The switch to new calendar in 2004, though, was at the Academy’s initiative. Robert Walker, in a NY Times Sunday Magazine article, Saving Oscar (R), listed several plausible reasons for the switch:
- the Academy’s competition with other organizations (e.g., Screen Actors Guild) that announce their awards early in the year,
- the Academy encouraging studio officials to release major pictures earlier in the year, instead of having them released as late as possible (so they would not fade in the minds of the Academy members)
- an expectation among major studios that a shorter advertisement and promotion season would “weed out” the competition posed by smaller studios with less resources, and
- the realization that the Oscars now is a brand, like Coca-Cola or Tide and, “All brands need upkeep, need polishing, refurbishing, retrofitting”, as Walker quoted Terry Press of DreamWorks.
Walker was writing in November 2003. It could be argued that the spread of digital technologies made it easier for the smaller film-makers to survive. The large factors, though, are still at play. Studios invest tens of millions of dollars to promote their films. John Atkinson, in The Oscars. Pocket Essentials reported that Miramax has spent up to $14 million promoting Shakespeare in Love and Life is Beautiful in 1997; it surely paid off as Shakespeare in Love garnered 13 nominations, Life is Beautiful – 7. These numbers are probably true for the recent period as well. The rush of new movie releases in November continues, too.

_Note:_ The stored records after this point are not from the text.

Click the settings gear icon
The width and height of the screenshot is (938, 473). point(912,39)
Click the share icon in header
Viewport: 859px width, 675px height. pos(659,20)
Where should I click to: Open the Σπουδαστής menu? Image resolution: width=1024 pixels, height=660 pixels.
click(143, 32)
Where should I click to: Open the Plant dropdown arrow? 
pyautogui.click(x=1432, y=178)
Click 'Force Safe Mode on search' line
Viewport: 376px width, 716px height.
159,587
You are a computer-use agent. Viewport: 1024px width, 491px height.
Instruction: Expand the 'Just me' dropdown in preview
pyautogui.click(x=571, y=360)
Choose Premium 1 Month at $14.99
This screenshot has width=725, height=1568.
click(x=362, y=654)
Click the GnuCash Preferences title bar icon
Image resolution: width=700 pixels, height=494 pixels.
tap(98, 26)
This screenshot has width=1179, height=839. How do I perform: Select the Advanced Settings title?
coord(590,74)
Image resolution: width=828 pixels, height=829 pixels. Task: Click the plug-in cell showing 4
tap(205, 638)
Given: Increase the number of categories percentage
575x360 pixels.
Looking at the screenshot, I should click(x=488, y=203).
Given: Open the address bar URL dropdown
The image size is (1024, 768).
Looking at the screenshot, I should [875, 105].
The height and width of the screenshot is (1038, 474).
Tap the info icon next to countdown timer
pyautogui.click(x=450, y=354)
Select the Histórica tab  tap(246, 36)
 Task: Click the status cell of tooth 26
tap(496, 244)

What will happen next? One insight may come from the U.S. presidential elections. If campaigns are any indicator, we should see more push for the earlier Oscar nominations and an earlier ceremony. On the other hand, the human factor may pose a serious barrier: watching films takes time. Some of the archival stories from the 1980s reported delayed voting for the best foreign film because the members did not have a chance to watch them: they were not showing on the East Coast. With DVDs and digital distribution, such delays should be becoming a thing of the past, but with over three hundreds films reviewed for the Best Film award every year, making an educated vote will still be a time consuming process.